In an exclusive to this blog, we take you live into the image consultants boudoir, where Prime Minister Gillard is given image and grooming advice.
Image consultant: Now Julia, I really like the white lady funeral look, but we need more pearls,
Julia: Why?
Consultant: Well we need to make you into Mrs North Shore.
Julia: But they’re all safe liberal seats. I mean Maxine can outpearl me any day but she’s no match for a liberal tennis player.
Consultant: But we want you to look a little less boganette. And that means one thing: less bling.
Julia: So less bling, more string. I think I can manage that.
Consultant: Good. Now, let’s accessorise those steely Machiavellian eyes.
Julia: Steady. Just because I happen to have excellent knife skills is no reason to be rude.
Consultant: Hold on darls, we’ll talk combat weaponry in a minny. But let’s get some accessories going to represent the glorious country we have in some of marginal seats.
Julia: I just need a few things to go with my White Lady Pantsuits.
Consultant: Darls, we can do better. I’m thinking croc handbag from Bob Katter’s croc farm.
Julia: He has a croc farm?
Consultant: Why do you think he needs all those bananas? And Tony Windsor, Tamworth. I thinking country musak, perhaps a guitar, display your country cred.
Julia: I don’t have any country cred. I’m from Altona. I’m not lugging a guitar around.
Consultant: It’s just a light one, you won’t notice it after a while. And as for Port Macquarie, well it’s a shame, between you and me, Jules that you can’t just carry around that yummy Mr Oakeshott. I mean, does he work out or what?
Julia: That would be stalking. Besides he’s married.

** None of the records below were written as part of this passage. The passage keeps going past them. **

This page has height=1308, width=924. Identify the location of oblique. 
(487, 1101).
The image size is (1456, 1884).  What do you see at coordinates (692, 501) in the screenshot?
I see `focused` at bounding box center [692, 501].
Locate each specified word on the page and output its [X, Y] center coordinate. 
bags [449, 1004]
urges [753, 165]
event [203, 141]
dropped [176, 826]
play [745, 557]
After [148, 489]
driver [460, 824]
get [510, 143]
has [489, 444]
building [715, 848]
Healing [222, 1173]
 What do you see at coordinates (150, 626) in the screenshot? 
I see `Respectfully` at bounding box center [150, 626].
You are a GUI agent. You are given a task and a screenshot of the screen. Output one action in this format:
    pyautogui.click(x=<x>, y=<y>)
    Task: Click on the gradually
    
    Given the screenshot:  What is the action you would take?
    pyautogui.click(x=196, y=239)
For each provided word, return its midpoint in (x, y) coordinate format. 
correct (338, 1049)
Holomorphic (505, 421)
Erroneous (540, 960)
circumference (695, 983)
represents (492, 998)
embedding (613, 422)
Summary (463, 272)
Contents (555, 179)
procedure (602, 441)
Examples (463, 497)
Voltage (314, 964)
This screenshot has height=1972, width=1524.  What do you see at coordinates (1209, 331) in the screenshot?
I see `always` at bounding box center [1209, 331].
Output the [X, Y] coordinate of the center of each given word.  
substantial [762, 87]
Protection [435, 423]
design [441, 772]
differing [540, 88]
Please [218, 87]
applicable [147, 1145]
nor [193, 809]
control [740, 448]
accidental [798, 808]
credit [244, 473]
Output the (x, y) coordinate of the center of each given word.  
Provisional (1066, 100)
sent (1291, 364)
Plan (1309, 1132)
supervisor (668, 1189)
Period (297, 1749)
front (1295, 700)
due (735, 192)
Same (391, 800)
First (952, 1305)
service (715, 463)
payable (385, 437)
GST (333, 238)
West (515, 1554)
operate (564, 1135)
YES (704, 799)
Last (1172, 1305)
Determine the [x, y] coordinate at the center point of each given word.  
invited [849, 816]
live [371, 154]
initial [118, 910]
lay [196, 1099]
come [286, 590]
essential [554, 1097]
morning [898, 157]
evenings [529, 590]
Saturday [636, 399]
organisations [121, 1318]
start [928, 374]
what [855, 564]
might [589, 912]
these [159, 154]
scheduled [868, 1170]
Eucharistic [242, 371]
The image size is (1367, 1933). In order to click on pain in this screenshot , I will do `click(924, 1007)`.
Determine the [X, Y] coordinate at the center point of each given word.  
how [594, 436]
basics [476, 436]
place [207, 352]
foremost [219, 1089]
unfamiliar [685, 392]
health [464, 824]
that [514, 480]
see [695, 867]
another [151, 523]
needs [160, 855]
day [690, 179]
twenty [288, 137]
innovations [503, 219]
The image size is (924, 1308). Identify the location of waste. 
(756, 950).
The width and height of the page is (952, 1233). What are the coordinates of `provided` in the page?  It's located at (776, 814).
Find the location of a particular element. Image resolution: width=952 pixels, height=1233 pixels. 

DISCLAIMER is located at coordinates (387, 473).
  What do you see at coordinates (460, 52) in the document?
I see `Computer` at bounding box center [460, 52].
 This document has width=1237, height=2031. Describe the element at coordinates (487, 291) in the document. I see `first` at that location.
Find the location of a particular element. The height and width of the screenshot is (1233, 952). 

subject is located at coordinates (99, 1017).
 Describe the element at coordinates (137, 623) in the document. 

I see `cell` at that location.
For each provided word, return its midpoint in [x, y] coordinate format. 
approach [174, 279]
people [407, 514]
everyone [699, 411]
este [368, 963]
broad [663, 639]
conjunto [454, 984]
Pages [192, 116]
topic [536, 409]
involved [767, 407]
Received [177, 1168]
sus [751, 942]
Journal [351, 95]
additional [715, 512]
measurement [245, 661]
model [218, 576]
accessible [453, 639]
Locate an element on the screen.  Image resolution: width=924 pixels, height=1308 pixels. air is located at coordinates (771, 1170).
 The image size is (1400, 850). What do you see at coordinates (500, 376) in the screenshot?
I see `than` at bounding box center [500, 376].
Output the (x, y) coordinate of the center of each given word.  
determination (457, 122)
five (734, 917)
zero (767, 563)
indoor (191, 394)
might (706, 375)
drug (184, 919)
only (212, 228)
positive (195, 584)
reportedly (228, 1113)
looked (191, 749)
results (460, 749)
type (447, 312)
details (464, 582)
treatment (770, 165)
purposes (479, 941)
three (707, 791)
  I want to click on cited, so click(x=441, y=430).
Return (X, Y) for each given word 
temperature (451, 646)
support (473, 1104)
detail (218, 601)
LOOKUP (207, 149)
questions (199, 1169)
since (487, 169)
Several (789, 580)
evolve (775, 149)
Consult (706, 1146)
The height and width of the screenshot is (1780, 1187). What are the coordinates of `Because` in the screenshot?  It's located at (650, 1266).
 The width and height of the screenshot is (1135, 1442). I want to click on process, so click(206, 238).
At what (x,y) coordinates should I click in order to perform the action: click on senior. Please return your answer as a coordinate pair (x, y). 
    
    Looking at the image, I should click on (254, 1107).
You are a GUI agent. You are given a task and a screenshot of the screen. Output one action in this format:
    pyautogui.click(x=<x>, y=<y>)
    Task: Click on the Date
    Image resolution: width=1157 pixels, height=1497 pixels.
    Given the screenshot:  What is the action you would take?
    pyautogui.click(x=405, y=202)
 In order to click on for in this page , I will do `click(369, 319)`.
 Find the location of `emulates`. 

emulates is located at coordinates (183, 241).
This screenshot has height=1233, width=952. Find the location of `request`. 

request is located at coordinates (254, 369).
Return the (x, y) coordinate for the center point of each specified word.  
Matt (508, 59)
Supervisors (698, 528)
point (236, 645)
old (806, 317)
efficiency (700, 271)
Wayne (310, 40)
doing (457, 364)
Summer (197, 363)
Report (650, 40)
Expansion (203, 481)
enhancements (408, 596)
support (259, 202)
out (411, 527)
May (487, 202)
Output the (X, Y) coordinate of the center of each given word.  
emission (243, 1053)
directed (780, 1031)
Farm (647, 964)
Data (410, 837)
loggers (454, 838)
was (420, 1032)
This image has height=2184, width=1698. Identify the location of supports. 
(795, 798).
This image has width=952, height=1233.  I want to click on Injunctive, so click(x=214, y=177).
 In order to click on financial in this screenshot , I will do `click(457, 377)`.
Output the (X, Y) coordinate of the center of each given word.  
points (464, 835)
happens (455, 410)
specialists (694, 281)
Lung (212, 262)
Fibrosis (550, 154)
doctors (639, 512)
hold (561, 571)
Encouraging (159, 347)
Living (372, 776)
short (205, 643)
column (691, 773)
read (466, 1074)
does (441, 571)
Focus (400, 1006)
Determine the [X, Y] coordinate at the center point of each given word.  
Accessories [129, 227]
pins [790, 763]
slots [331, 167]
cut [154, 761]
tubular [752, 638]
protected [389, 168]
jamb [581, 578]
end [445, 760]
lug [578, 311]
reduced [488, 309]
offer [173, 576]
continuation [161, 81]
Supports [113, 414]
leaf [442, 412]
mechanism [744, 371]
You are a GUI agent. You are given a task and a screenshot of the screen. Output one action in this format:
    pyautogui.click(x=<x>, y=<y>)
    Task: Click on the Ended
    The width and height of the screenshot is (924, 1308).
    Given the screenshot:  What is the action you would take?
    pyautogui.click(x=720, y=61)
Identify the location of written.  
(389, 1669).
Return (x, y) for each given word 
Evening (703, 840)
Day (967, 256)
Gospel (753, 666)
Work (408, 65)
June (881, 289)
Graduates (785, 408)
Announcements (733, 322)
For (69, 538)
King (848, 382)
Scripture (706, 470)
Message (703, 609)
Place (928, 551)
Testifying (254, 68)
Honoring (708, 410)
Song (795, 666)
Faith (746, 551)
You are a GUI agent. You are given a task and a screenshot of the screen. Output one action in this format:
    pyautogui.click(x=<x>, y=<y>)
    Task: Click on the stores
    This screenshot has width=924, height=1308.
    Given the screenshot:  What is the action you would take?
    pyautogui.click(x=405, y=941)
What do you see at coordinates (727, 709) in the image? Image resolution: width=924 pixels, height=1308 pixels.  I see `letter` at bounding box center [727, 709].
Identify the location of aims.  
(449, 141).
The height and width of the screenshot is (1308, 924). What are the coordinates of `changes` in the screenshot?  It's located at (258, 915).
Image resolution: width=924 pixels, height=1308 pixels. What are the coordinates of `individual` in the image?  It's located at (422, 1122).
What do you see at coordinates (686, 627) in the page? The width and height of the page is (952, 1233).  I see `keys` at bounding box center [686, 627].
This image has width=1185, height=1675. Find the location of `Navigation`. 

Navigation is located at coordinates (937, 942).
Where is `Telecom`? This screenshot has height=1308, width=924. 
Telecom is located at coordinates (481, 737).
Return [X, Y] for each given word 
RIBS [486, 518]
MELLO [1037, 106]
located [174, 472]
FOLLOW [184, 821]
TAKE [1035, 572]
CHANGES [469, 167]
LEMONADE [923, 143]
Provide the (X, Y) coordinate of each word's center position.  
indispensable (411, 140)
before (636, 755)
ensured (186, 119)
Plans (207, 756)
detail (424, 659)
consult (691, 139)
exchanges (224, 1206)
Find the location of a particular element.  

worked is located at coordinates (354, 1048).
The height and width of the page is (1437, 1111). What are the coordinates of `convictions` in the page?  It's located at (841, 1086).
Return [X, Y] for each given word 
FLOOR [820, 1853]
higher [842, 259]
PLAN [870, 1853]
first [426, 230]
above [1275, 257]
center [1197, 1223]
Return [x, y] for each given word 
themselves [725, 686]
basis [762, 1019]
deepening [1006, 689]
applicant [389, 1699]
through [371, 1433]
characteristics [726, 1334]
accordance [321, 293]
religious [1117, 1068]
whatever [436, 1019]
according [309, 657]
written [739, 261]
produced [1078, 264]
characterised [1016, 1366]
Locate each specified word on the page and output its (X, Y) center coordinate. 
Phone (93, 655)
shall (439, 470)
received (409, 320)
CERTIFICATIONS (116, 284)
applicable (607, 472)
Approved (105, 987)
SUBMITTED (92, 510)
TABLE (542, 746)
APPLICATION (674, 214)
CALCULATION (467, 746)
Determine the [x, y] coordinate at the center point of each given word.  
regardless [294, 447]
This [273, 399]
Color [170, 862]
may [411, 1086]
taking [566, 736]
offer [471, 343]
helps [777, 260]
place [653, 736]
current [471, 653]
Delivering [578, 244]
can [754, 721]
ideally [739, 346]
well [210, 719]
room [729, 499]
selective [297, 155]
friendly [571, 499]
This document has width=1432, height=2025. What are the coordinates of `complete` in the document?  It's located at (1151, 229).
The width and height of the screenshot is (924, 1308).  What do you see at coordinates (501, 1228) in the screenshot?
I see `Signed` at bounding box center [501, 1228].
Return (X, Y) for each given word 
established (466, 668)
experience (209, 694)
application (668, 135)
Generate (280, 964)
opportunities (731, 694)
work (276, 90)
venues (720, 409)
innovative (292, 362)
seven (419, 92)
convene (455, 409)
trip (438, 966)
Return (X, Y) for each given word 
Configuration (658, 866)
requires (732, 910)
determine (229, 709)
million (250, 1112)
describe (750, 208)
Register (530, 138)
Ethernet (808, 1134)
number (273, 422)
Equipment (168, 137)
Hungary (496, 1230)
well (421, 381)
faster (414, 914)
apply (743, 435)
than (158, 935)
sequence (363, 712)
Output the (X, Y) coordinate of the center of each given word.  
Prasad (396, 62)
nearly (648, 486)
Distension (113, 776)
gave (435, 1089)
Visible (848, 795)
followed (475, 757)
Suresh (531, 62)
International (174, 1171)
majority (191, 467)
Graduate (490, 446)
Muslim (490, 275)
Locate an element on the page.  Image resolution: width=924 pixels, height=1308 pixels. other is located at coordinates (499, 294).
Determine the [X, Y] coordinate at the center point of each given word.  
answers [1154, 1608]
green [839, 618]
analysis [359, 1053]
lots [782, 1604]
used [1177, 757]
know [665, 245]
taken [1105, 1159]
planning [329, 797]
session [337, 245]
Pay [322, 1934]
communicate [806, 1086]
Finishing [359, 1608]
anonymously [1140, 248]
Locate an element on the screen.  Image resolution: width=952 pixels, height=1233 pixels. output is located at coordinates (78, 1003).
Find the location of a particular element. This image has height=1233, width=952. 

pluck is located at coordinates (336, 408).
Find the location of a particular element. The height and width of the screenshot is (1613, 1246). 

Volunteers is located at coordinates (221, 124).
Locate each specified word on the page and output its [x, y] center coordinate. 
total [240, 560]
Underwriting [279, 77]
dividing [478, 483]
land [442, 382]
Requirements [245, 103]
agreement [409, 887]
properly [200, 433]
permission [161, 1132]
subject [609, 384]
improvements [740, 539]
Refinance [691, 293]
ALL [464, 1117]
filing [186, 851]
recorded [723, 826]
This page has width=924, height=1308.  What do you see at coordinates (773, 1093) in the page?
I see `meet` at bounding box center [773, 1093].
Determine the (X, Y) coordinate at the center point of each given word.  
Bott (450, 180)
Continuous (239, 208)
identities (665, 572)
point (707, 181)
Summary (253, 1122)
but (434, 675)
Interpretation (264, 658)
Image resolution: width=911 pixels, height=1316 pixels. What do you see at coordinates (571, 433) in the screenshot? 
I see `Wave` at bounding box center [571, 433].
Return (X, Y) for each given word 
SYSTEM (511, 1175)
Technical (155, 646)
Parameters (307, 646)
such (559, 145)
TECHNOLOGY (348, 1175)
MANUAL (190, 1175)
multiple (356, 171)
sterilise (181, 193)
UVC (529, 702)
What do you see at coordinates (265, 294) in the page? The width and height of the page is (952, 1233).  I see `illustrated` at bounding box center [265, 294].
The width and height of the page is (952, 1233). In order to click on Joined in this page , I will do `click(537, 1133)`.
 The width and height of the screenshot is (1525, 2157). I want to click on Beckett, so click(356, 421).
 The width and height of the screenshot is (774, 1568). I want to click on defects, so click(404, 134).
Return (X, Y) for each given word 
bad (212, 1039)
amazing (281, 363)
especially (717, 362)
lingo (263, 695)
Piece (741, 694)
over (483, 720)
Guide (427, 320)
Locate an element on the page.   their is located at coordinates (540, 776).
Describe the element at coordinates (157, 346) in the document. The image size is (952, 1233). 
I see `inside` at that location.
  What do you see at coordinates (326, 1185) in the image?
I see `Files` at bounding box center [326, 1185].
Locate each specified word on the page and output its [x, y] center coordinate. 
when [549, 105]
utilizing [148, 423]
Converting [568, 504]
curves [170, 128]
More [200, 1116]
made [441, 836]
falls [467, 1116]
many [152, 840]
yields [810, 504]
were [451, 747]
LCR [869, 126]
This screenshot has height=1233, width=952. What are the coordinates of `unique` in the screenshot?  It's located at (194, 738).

Consultant: Well, I’m thinking given he’s a surfy kayaker, connected to the water and all that, blonde streaks, a dab of fake tan.
Julia: But I’m peaches and cream.
Consultant: Darls, peaches and scream more like it. No, it would be tasteful. Just a seachange shade of something a little beachfrontage. You’ll love it, truly. Hand me that spraycan darls. Besides that nice Tony Abbott is a bit of a surfy dude isn’t he. If you can’t get Oakeshott, you’ll be in with a chance with him.
Julia: (to herself) where’s my nail file. A well-aimed blow to the temples should do it.